DATA ROWS start
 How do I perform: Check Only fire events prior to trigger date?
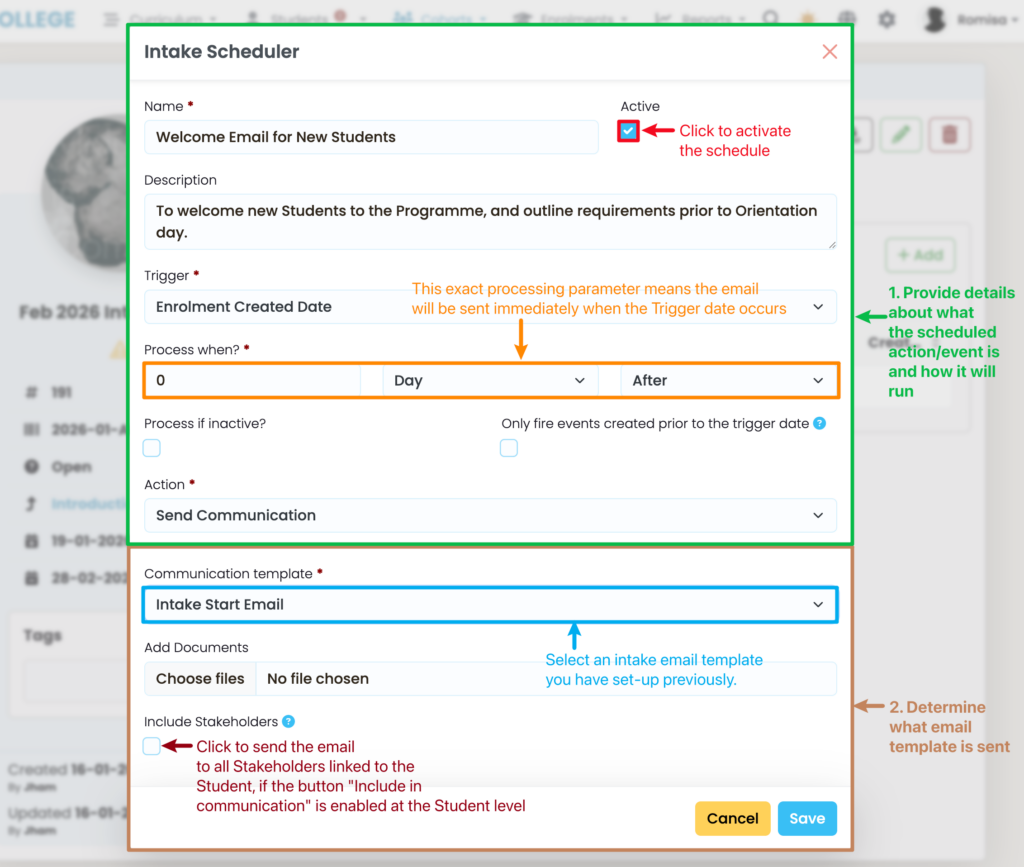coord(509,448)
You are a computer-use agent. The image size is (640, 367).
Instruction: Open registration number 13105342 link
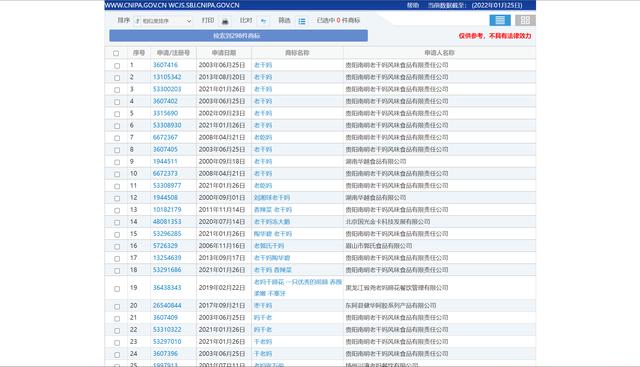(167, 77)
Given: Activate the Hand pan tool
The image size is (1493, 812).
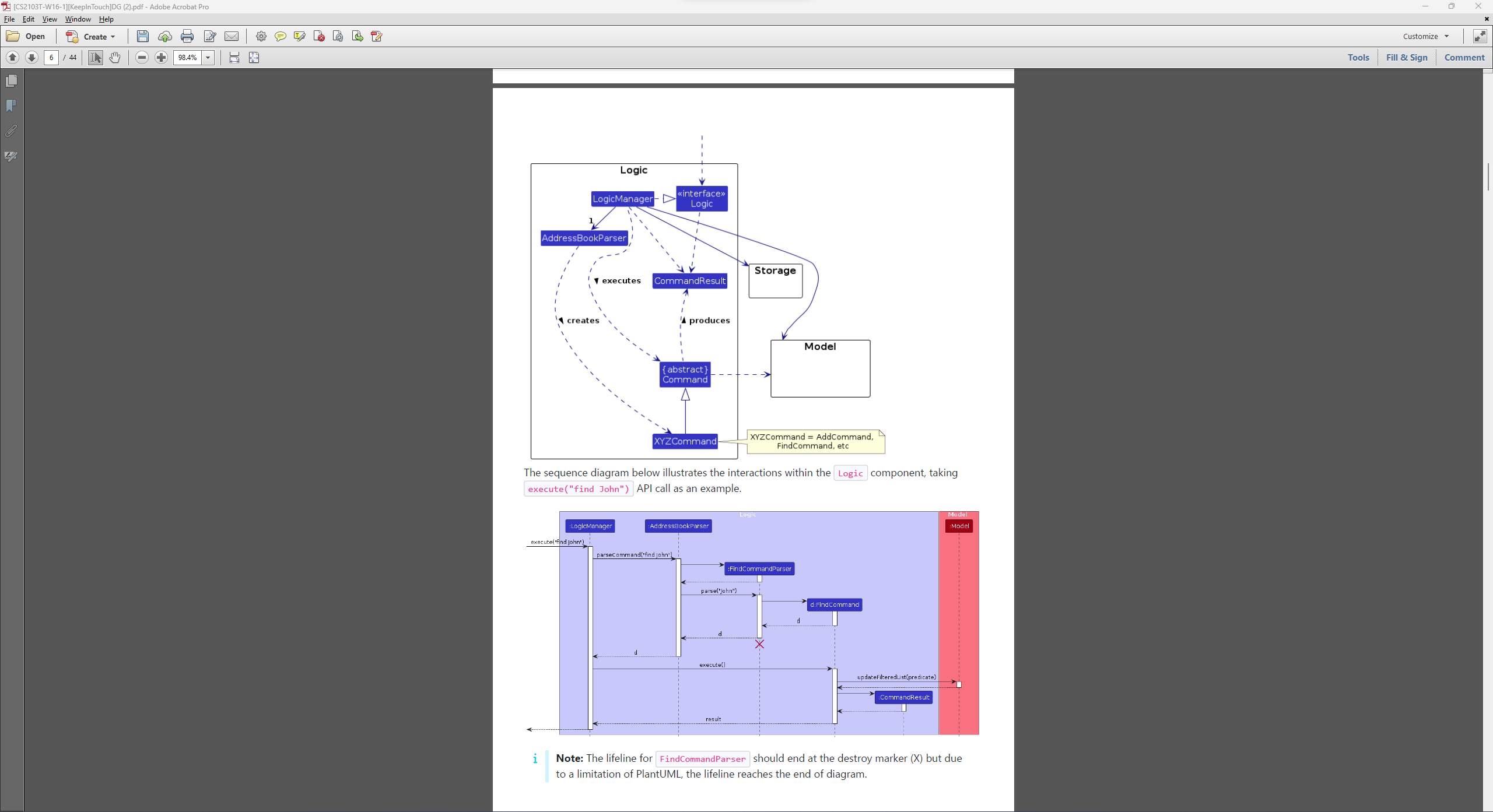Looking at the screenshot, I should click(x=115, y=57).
DATA ROWS end
**SET EXERCISE**.
Reproduce the text of every entry above word for word, leaving out the pictures.

**PROBLEM SOLUTION**.
 How do I perform: Check Only fire events prior to trigger date?
coord(509,448)
You are a computer-use agent. The image size is (640, 367).
Instruction: Open registration number 13105342 link
(167, 77)
Given: Activate the Hand pan tool
The image size is (1493, 812).
Looking at the screenshot, I should click(x=115, y=57).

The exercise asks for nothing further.